It’s amazing the changes in the comics pages over the years. The hottest comics out there didn’t exist in our childhood. And, as cartoonists inevitably age, strips either continue with new authorship, or die with the creator.
Peanuts had such a wealth of material, and it was material that had no connection with the world’s events when it was new, that it continues to run as a very successful daily despite the death of Charles Schulz. On the other hand, strips like the depicted Lil Abner were very in tune politically, so even though it is available today as repeats, it’s not a big hit.
I was always a huge fan of the comics. Even today, it’s the first part of the Sunday Paper that I read.
I will now try to recreate the Sunday funnies that I read circa 1968.
On the front cover are some familiar faces. Blondie, Snuffy Smith, and Beetle Bailey. Mort Walker is still drawing the venerable soldier, but the other two have been passed on to successors.
Opening to page two, there’s Freckles and His Friends. It was popular in the 60’s, sort of an alternate Archie.
Next down is Our Boarding House, otherwise known as Major Hoople. The perennially angry fez-wearing senior citizen’s favorite saying was “Fap!”
Then there was Pogo. I never dug Pogo, its humor was over an eight-year-old kid’s head.
Dondi was a daily strip about an orphan. I don’t remember seeing it in Sunday’s paper.
They’ll Do It Every Time taught us a history lesson in a whimsical way. It was generally a large single panel with lots going on. You could have fun learning about real events from the past with Hatlo’s History.
Out Our Way was a single panel strip on weekdays, I don’t remember what its Sunday incarnation was. It had two looks that varied from day to day, I guess from different artists who took turns, I’m not sure. It was adventures within a family called the Willets.
B.C. is another that has been around since the 60’s, and Johnny Hart shows no sign of slowing down. His Wizard of Id that he co-writes continues to be widely popular.
Little Orphan Annie and Dick Tracy were hugely popular old time comics that passed on to new artists, but who failed to keep the mystique going. I haven’t seen either of them in years.
Many serial comics were featured in the Sunday funnies of the 60’s. Steve Canyon, Prince Valiant, Terry and the Pirates, Rex Morgan, M.D., Alley Oop, Gasoline Alley, and Joe Palooka were some I remember.

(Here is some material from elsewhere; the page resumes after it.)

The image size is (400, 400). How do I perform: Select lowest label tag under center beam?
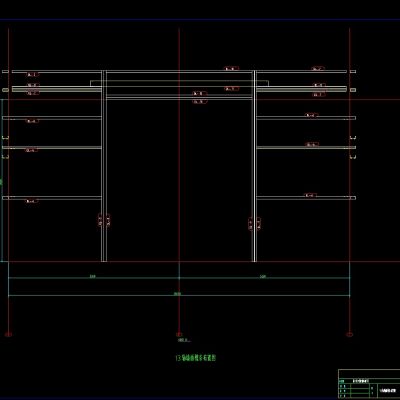pyautogui.click(x=200, y=102)
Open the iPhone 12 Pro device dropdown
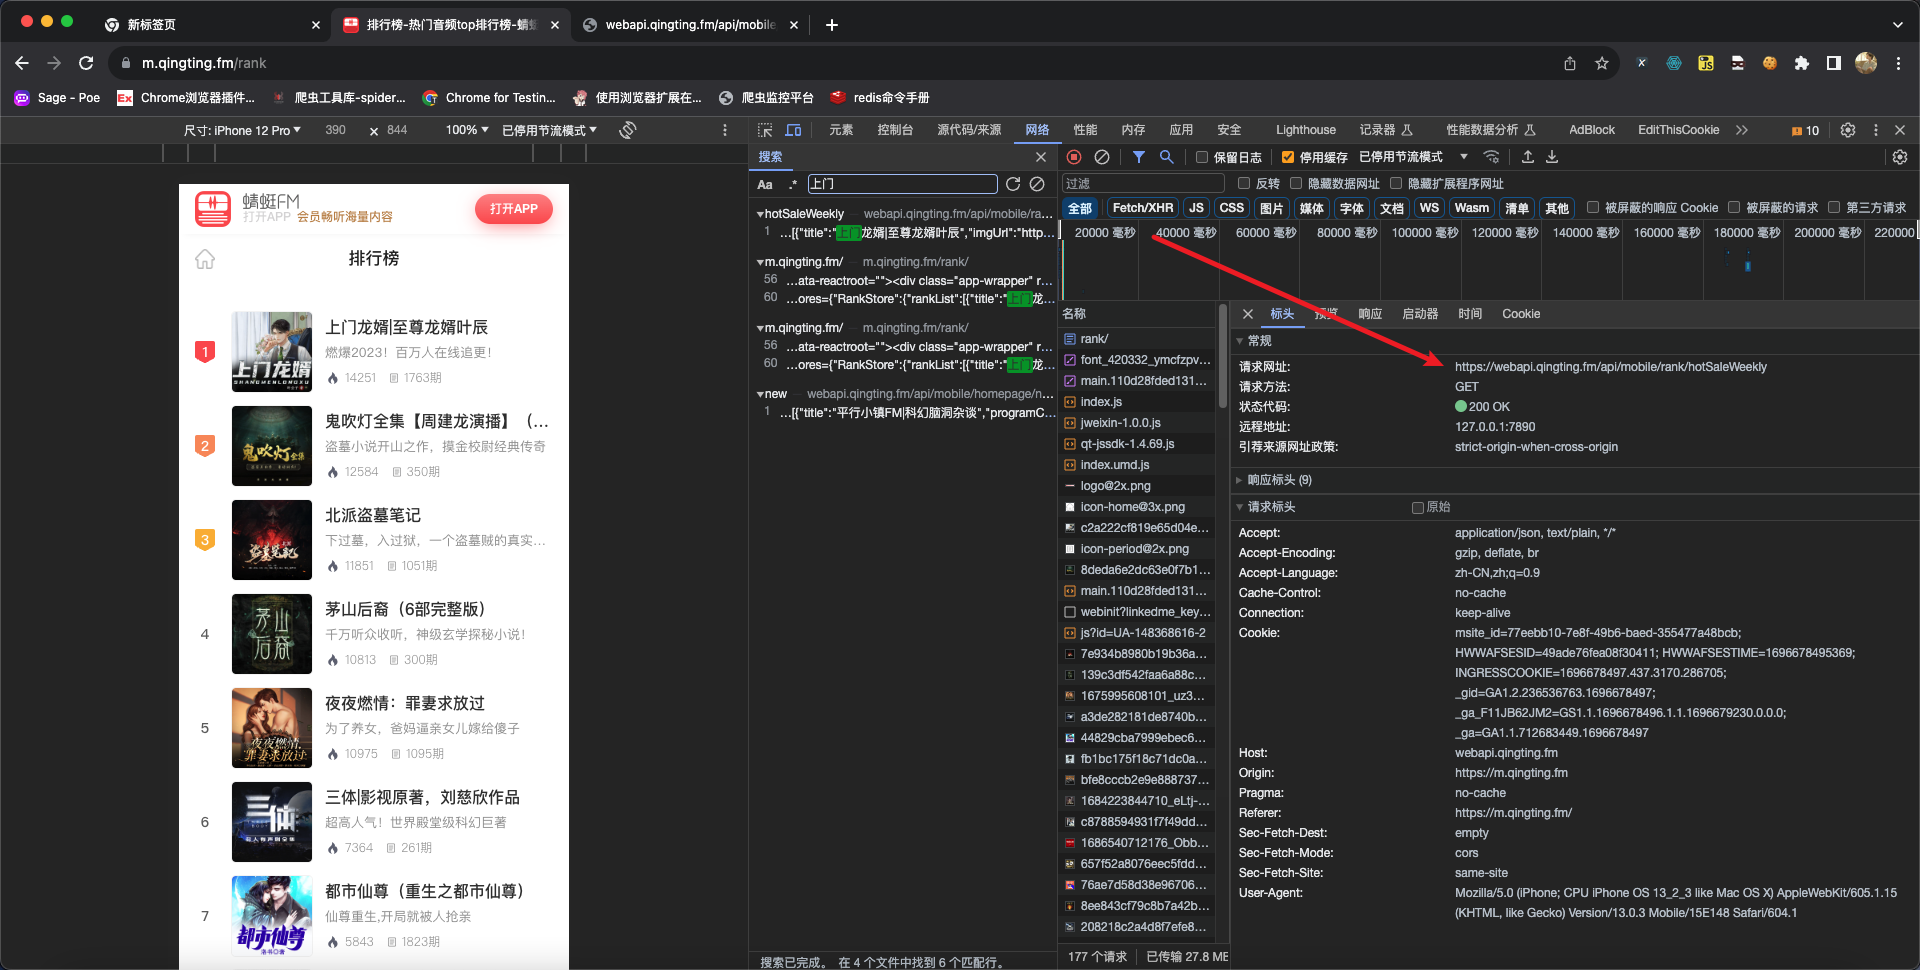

There were also multi-activity strips. Today’s Slylock Fox was preceded by Cappy Dick, as well as a couple of others that escape my memory at the moment. If I think of them, I’ll get them added.
Priscilla’s Pop, Nancy, and the strangely mouthless Henry close out the back page.
We have some brilliant cartoonists today. IMHO, there is no humor as cutting edge as Dilbert’s Scott Adams. Pearls Before Swine rocks, as does Overboard. And geniuses who shined for but a short time, Gary Larson and Bill Watterson, set new standards of greatness.
But I still have fond memories of those glorious Tulsa World Sunday funnies and those long vanished strips.